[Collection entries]
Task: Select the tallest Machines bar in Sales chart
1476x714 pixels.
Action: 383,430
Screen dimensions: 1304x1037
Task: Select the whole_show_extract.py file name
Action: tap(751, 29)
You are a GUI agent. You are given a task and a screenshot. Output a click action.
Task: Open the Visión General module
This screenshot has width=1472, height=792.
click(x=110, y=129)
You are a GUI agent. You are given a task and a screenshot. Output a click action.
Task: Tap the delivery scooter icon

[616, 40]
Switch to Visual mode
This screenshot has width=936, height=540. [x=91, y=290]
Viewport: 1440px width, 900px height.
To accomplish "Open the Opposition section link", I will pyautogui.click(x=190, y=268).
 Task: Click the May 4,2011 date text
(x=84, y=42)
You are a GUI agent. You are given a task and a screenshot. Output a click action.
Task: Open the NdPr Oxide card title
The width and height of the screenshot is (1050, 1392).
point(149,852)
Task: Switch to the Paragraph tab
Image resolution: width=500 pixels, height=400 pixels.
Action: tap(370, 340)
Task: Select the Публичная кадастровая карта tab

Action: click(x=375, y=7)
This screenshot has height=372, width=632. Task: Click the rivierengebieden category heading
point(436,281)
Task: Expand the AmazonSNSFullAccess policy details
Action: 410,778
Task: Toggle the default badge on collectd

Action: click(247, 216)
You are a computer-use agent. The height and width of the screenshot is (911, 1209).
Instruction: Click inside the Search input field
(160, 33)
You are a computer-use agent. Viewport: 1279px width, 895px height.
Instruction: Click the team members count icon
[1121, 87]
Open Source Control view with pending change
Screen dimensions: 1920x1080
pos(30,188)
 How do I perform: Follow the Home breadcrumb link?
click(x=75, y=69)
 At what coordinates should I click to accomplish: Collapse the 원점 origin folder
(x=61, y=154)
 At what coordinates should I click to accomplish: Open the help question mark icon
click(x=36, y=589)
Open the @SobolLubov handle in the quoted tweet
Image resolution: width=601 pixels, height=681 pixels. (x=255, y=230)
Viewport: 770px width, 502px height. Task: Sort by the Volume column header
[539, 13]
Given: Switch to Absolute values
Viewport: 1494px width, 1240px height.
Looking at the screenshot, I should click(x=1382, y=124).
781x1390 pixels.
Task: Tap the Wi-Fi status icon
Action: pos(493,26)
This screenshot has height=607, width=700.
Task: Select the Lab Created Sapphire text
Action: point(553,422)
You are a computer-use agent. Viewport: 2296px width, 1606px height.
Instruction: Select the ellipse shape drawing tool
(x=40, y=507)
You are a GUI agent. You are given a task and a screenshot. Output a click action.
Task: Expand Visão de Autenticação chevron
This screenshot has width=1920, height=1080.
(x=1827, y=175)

▶ Instructions to follow: Rewrite everything in the rows above from the line containing "How do I perform: Follow" down to the line containing "Image resolution: width=601" as a JSON list of strings. Use one string per line and skip any blank lines.

▶ Result of this task:
[
  " How do I perform: Follow the Home breadcrumb link?",
  "click(x=75, y=69)",
  " At what coordinates should I click to accomplish: Collapse the 원점 origin folder",
  "(x=61, y=154)",
  " At what coordinates should I click to accomplish: Open the help question mark icon",
  "click(x=36, y=589)",
  "Open the @SobolLubov handle in the quoted tweet",
  "Image resolution: width=601 pixels, height=681 pixels. (x=255, y=230)"
]